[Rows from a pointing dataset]

-- begin --

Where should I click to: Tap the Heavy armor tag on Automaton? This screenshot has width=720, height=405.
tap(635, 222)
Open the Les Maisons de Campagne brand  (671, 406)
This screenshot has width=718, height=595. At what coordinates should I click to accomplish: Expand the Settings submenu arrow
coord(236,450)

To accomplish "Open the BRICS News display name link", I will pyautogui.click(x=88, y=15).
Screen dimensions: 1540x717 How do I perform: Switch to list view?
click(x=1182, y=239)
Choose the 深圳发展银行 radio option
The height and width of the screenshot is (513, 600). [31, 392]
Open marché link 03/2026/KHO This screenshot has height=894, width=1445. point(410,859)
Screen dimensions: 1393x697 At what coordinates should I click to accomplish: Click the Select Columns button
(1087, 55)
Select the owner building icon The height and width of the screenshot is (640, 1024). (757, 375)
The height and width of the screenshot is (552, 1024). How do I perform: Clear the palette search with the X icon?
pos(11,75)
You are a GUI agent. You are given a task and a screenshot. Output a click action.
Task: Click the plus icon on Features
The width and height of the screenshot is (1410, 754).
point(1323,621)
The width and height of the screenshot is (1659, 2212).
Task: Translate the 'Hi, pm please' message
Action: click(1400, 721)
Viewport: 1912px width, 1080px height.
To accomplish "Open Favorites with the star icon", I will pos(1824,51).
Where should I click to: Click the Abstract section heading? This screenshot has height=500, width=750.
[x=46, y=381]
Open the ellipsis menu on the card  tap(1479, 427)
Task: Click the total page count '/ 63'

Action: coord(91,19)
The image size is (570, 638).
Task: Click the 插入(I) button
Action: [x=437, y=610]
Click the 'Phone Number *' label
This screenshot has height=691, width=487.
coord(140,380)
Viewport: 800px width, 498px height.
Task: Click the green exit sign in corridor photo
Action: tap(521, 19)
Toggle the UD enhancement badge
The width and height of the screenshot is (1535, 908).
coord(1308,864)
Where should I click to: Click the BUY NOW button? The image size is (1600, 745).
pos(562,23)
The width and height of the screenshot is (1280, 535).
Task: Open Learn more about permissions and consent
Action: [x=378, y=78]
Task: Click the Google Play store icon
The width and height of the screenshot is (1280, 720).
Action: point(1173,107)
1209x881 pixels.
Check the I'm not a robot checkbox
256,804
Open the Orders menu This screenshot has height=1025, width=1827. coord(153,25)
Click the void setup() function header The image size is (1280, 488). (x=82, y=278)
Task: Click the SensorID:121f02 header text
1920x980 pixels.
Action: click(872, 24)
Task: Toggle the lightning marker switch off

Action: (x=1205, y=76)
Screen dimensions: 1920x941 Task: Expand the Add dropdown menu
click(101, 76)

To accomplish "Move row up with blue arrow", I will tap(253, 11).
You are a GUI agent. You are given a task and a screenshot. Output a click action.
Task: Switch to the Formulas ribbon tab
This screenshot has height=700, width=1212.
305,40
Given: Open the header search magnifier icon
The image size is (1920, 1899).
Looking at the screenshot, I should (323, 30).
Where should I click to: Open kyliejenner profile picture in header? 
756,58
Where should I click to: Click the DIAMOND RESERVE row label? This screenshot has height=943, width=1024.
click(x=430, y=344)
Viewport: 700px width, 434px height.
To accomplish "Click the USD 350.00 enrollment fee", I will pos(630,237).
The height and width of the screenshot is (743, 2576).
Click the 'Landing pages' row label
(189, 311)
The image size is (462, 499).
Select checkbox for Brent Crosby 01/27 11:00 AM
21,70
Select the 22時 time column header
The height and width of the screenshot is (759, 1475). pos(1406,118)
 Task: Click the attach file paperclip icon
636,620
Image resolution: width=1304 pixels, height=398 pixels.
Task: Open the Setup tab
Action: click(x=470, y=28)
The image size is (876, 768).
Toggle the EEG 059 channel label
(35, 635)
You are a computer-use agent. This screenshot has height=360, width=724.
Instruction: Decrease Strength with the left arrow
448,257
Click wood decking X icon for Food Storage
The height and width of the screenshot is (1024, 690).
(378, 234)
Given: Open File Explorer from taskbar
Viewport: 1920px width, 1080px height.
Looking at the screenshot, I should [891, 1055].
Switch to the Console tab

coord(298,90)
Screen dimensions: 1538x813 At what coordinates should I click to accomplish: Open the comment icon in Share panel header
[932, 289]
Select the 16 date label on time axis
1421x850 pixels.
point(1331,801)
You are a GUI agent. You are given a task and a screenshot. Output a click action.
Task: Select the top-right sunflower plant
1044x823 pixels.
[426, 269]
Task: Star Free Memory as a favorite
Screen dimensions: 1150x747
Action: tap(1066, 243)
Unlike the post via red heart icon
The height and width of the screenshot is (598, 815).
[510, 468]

-- end --

Transcribe the lines word for word, starting with the line that contains "Screen dimensions: 1538x813" and running down through the last of the rows.

Screen dimensions: 1538x813 At what coordinates should I click to accomplish: Open the comment icon in Share panel header
[932, 289]
Select the 16 date label on time axis
1421x850 pixels.
point(1331,801)
You are a GUI agent. You are given a task and a screenshot. Output a click action.
Task: Select the top-right sunflower plant
1044x823 pixels.
[426, 269]
Task: Star Free Memory as a favorite
Screen dimensions: 1150x747
Action: tap(1066, 243)
Unlike the post via red heart icon
The height and width of the screenshot is (598, 815).
[510, 468]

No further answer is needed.